Reviewer #2 (Recommendations for the authors):
The authors of this well-designed cohort study for sero-positivity need to be complimented. A few suggestions for the study are as follows:
1. Table 1 – Title may specify Demographics of the Seropositive individuals.
Thank you for the correction. It has been addressed and the title now changed.
2. The symptoms sought for in the history have not been clarified in the questionnaire and being recall minor symptoms are likely to be under reported. A table/figure may be added
We regret the lack of clarity. Supplementary File 2 contains the frequency of symptoms reported as per the questionnaire. We agree that minor symptoms are usually underreported, but during these times of SARS-CoV-2 pandemic, people have become highly aware of their symptoms.
3. It is not clear how some individuals have completed six months for repeat antibody titers when the study implies it was conducted in Aug Sept.
For CSIR-IGIB, the study started in May-June and hence we were able to obtain minimal samples at 6 months completion.
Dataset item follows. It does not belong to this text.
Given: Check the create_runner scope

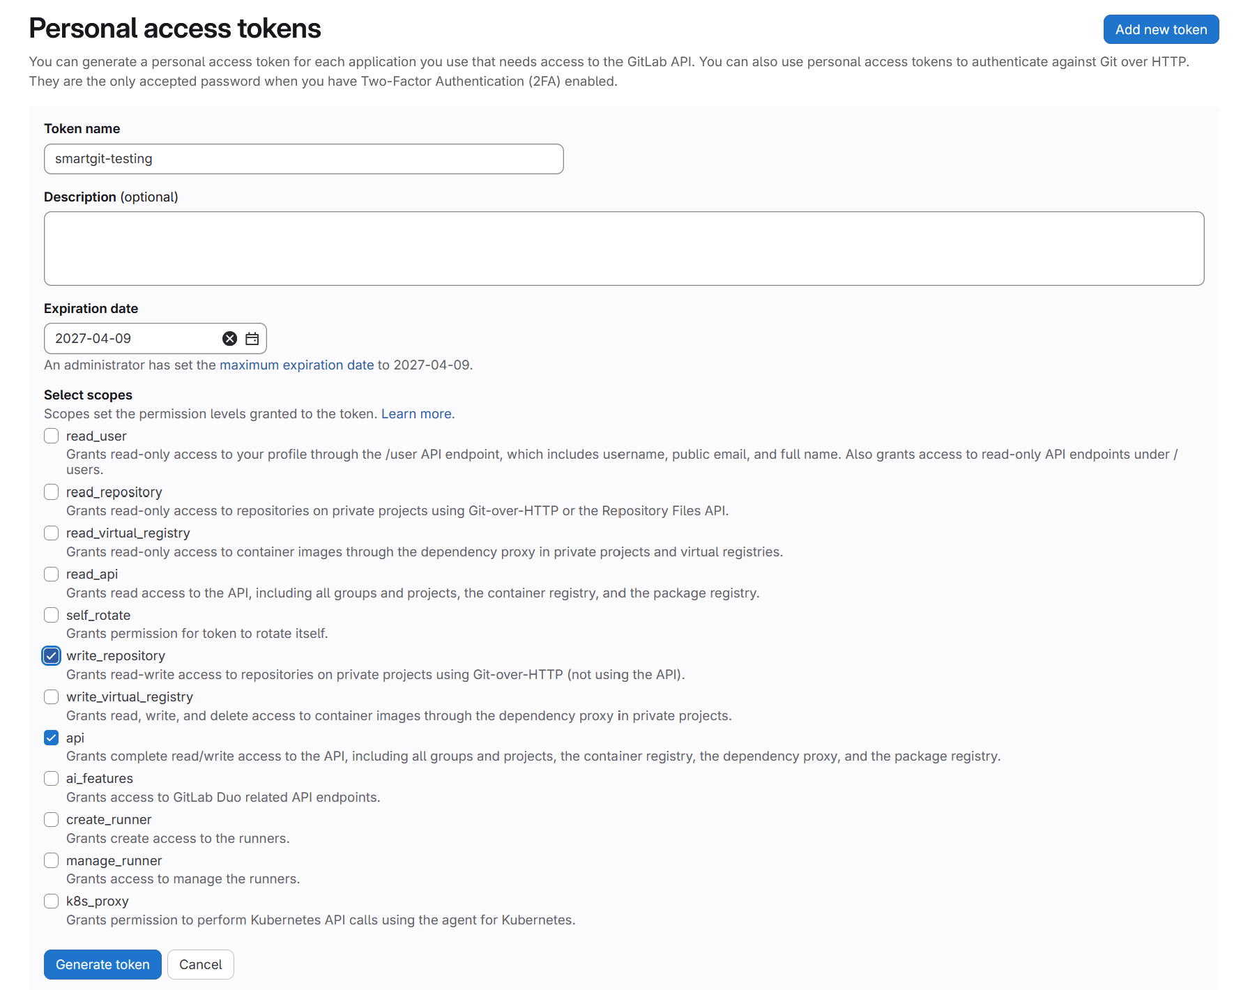Looking at the screenshot, I should pyautogui.click(x=51, y=819).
This is also the reason, CSIR-IGIB had been removed from figure 2B analysis as stated in the manuscript.
4. In case children of this close-knit cohort can be included the study can give an additional insight into the role children will play as schools open up.
We agree that children could provide specific insights into transmission dynamics specifically when schools open up but the current ethical approval didn’t permit us to have reporting for children and hence would be taken care of in future.